Storm (not so much) Greetings,

In addition to your "miss" of "Systick avoiding issues brought on by (mere) interrupts" it appears that you've not noted the preamble text to Fig. 23-5 (bottom line) which states, "Signals BEFORE they have passed through the dead-band generator!"

Indeed - as I (past) many times presented for you (here) that "overlap of PWM_A & PWM_B is EASILY produced when "dead-band" is not commanded nor enabled.    Any "mislead of the community" springs from (other) than Fig 23-5!   (some suggest that a mirrored reflection - better identifies such source...)

Gl said:

Seemingly Fig.23-5 can not produce the wave forms shown below so why mislead the community it does?

The figure 23-5 merely demonstrates how to generate symmetrical PWM. This figure is inside section 23.3.4 PWM Signal Generator. Just because the section 23.3.4 is right before 23.3.5 Dead-Band Generator does not mean that you use the example in Figure 23-5 to generate dead-band signals. 

cb1_mobile said:

Any "mislead of the community" springs from (other) than Fig 23-5! 

Like the complete incompetence of someone who should have known better wrote the entire PWM.C for comparator outputs passing through dead band.

Gl said:

There are NO CMP-B actions Fig.3-10, contrary to past unfounded helper claims.

You are referencing an entirely different PWM module from the C2000 MCU. Each module has its own way of operations. You are comparing apple and orange. 

Charles Tsai said:

Just because the section 23.3.4 is right before 23.3.5 Dead-Band Generator does not mean that you use the example in Figure 23-5 to generate dead-band signals. 

Your missing the point that Tivaware forces PWM-B to use CMP-B as if it were the PWM-B output. There are two paths shown but no elaboration on either inside the blocks. So anyone sees this as Tivaware designer did incorrectly forced CMP-B to use PWM-B based on the pin position in PWMENABLE.

To produce complementary A/B outputs without any overlap requires CMP-A be selected for both PWM-A/B output actions. That can not be achieved when any odd pin (low) is being forced by pulse width set to use CMP-B.

Vendor's API is "most always" an excellent guide & model.    (NO API - from any source - is able to meet "ALL NEEDS of ALL USERS ... at ALL TIMES!")

Your (long) appearance here HAS produced progress - much attributable to the API.   (even pwm.c!)

Nothing (beyond skill/time/effort) prevents you from modifying "pwm.c" to your own requirements.   (wise to rename the file so it is not over-written by (pending) API upgrades ... appears "the dog" ate the promised March 2020 update!)

SET TASKS>
**a.** According to the PWM forum thread, which section contains Figure 23-5?
**b.** Extend the PWM forum thread with a further passage that picks up after its final sentence.

Entries on locating words and elements
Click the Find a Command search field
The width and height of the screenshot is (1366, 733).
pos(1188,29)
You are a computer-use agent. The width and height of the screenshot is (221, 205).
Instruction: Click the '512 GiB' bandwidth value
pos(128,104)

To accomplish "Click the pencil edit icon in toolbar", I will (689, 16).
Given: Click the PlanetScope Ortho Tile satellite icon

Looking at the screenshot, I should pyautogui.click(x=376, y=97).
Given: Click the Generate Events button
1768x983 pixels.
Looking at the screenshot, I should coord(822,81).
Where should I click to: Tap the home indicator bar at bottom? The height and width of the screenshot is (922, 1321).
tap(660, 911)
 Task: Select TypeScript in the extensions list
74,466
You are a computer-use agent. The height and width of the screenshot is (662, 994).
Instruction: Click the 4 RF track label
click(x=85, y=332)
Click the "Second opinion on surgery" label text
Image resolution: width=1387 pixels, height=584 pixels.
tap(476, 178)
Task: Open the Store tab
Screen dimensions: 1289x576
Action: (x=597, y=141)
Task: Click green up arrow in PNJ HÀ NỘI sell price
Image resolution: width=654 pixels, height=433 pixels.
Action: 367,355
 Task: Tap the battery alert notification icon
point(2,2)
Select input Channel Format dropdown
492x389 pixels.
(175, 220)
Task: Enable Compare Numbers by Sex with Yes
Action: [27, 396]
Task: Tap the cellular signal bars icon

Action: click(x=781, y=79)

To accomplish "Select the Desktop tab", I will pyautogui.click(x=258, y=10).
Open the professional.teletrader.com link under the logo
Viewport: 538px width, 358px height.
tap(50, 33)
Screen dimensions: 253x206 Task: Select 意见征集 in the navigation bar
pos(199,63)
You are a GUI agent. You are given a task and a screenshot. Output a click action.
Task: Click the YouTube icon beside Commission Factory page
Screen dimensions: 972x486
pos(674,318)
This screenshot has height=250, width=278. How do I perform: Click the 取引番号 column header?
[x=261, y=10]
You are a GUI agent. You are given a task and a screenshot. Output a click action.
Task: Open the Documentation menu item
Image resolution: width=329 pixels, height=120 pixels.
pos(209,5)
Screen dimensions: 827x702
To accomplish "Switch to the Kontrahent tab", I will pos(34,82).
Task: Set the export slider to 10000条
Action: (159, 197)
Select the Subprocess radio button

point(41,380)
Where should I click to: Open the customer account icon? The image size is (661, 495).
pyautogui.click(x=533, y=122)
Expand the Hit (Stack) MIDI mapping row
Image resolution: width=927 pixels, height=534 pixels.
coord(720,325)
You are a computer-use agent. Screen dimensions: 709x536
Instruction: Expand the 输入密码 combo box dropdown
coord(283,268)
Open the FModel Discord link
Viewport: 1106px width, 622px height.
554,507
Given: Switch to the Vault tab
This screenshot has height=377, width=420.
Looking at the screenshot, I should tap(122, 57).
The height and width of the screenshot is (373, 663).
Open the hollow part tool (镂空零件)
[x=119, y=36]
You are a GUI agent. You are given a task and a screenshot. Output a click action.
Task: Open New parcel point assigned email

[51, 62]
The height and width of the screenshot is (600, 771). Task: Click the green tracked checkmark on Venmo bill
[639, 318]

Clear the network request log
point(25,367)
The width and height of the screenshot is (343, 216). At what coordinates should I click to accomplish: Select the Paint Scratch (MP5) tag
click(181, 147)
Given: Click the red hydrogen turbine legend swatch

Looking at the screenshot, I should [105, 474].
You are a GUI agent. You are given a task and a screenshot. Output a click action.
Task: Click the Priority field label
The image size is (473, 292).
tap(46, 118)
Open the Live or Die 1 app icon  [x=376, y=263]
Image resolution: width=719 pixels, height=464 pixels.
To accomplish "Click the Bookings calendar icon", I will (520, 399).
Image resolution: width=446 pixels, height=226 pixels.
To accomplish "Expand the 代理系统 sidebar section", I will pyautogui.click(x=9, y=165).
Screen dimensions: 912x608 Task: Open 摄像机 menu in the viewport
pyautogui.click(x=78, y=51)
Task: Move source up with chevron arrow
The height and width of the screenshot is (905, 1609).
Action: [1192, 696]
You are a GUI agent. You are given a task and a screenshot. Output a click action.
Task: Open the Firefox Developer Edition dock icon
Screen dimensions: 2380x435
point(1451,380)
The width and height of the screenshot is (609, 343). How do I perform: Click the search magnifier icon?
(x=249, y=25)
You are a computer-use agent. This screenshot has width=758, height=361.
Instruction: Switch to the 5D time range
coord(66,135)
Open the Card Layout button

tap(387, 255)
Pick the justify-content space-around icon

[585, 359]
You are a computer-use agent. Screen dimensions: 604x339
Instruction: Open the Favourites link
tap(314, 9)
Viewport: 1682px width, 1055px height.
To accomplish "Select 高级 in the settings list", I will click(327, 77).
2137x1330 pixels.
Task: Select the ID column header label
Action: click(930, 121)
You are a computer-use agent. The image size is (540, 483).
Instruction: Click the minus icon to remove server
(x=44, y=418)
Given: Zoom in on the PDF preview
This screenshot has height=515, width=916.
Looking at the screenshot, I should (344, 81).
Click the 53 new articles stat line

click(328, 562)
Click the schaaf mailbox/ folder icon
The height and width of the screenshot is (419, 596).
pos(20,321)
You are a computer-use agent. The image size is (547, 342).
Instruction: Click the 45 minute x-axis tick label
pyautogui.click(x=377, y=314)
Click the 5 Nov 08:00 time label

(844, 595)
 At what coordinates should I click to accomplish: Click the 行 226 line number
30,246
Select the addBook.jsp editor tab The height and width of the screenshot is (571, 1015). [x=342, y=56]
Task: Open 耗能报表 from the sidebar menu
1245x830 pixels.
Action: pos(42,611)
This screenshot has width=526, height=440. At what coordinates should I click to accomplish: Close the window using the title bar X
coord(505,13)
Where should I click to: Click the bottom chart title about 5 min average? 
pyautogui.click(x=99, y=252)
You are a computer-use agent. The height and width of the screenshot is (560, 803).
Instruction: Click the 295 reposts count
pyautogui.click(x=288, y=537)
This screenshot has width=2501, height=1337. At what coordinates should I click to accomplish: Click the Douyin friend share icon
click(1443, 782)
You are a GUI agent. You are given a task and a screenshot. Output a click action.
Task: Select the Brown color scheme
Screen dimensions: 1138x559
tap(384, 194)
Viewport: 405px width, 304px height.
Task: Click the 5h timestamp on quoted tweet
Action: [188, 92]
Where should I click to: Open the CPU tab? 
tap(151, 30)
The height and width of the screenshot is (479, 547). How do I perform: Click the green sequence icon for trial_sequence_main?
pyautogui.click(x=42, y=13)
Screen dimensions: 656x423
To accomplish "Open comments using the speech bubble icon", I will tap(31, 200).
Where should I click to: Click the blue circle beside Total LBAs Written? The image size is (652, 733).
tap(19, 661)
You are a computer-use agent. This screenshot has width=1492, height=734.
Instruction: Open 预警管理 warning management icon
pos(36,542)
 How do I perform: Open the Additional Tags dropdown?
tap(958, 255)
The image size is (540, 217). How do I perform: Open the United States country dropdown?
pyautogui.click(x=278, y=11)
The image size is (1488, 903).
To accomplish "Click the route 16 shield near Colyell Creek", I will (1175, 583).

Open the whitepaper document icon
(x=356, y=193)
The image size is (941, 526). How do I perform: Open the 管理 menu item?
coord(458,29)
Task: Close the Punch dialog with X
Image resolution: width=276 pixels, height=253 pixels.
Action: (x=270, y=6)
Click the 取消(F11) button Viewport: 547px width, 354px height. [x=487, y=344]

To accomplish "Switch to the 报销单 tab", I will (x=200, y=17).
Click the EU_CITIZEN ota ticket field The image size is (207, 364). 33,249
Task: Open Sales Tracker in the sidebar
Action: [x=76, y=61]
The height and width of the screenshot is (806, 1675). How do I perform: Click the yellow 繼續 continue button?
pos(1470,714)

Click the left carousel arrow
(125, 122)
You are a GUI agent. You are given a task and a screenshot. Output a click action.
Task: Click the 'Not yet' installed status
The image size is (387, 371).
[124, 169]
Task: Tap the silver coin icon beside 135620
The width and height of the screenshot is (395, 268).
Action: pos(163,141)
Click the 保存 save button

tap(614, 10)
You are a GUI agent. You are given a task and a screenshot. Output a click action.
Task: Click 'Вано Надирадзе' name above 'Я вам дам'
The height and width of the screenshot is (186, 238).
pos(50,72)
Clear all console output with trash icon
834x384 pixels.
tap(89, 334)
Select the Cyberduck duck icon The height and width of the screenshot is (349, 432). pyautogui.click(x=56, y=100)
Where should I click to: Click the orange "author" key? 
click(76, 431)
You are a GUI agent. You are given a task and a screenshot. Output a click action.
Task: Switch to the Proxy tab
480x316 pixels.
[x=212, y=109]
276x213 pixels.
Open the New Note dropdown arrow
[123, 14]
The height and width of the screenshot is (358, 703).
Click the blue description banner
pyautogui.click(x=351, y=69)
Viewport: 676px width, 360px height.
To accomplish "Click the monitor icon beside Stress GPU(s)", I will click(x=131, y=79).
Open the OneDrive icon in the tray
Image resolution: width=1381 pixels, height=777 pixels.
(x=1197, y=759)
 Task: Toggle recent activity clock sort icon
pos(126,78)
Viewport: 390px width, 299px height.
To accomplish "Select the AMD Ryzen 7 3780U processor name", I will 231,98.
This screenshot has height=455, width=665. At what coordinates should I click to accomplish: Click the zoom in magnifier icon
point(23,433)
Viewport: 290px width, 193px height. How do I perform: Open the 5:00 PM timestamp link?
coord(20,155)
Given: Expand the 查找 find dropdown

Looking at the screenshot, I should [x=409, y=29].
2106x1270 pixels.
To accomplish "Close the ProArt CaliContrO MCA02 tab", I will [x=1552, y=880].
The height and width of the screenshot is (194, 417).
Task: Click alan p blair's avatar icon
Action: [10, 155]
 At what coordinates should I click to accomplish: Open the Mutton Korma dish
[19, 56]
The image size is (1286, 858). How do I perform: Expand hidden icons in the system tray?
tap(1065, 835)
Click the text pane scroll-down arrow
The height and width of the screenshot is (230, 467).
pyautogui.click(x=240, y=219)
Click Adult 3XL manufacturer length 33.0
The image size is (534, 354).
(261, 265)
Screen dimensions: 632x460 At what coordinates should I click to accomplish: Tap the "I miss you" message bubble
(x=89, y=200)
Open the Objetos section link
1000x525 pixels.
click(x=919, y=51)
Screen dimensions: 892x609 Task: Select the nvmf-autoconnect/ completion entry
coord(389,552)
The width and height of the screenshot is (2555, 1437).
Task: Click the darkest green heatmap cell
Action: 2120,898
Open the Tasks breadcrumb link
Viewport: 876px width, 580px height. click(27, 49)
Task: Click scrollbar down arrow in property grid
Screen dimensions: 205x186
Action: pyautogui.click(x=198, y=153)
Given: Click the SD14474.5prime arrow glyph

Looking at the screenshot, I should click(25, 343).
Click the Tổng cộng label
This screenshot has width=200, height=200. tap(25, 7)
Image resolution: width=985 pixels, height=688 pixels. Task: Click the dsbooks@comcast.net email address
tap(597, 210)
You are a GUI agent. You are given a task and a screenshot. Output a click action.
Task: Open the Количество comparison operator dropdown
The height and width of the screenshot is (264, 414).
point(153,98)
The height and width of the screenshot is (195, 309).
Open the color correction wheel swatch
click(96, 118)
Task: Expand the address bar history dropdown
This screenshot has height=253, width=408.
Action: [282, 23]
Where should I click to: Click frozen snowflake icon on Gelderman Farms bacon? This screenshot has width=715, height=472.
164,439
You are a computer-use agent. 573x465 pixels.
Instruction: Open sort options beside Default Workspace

ANSWERS FOR THE TASKS>
**a.** Section 23.3.4, PWM Signal Generator.

**b.**
Charles Tsai said:

You are referencing an entirely different PWM module from the C2000 MCU.

We can not make any other type output waveform other than overlapping from Tivaware pulse width set function. Comparator A/B are tied to the PWM clock as count actions for PWM-A/B outputs, not the outputs themselves. The comparator outputs internally control either generator A/B output relative to the PWM time base actions shown in Fig.23-4. That way other types of DSP wave forms can be easily generated based on specific comparator actions. 

The way Tivaware PWMPulseWidthSet() was written only an overlapping signal pair can ever be generated.

Rapidly declining "storm" greetings,

Gl said:

The way Tivaware PWMPulseWidthSet() was written only an overlapping signal pair can ever be generated.

UNTRUE - (community ALERT!) again I've produced multiple Scope-Caps for you - in proof of this fact.

When the dead-band is properly enabled - and configured (both front & back end) a CLEARLY "Non-Overlapping" signal pair are most certainly produced!

Gl said:

Your missing the point that Tivaware forces PWM-B to use CMP-B as if it were the PWM-B output.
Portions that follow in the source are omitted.